The low-budget video takes place in the yard of a rural shack. The scene is a country barbecue, with Ms. Peachez holding raw chickens and taunting a group of children. Peachez’s blue hair, and her T-shirt bearing an oversized peach, are nearly consumed by smoke from the grill, which heats a giant pan of bubbling grease. She passes thighs and legs through a bowl of flour, massaging them with her hands in time to the beat. After dropping the poultry into the pan, she shakes her hips and gets the hot sauce ready.

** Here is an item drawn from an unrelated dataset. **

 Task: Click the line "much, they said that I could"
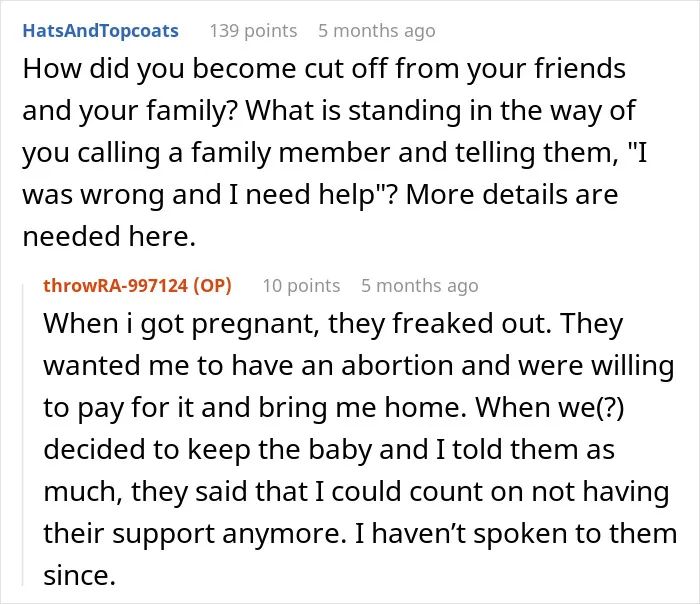356,492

“Fry that chicken!” the kids demand, looking half-crazed as they pound on the picnic table. Peachez advises the kids to wash their hands, “’Cause you’re gon’ be lickin’ ’em!” When the food is ready, the kids tear into it, eating with their fingers and then, yes, licking them.

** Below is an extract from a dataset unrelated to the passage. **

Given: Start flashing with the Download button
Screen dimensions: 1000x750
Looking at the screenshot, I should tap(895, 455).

There’s something innocent and funny about the video, but also something creepy. It vaguely recalls a 19th-century blackface skit, although none of the participants are white and the production appears to have been made in earnest, rather than as an ironic joke.

But a jive-talking, cartoonish drag queen hypnotizing a group of children with her Southern-fried bird—seriously? Could the video’s crafters possibly be unaware of its loaded, Uncle Tom stereotypes?

The oddness of the clip has been eclipsed by its popularity. It’s been seen 3.9 million times. But as “Fry That Chicken” went viral, it became one of the most politicized hip-hop documents in years. Many people saw it as the epitome of the troubling turn rap music was taking. Despite the fact that bloggers and other internet commentators knew nothing about Ms. Peachez—she didn’t have a record deal and had never done an interview—they called her a degrading minstrel act that was setting the gains of the civil rights movement back 30 years.

But the criticism only seemed to spur Peachez’s popularity, and she proceeded to release a series of follow-ups, each more outlandish than the last. Two and a half million more people watched her “In the Tub” video, a loose parody of 50 Cent’s “In da Club.”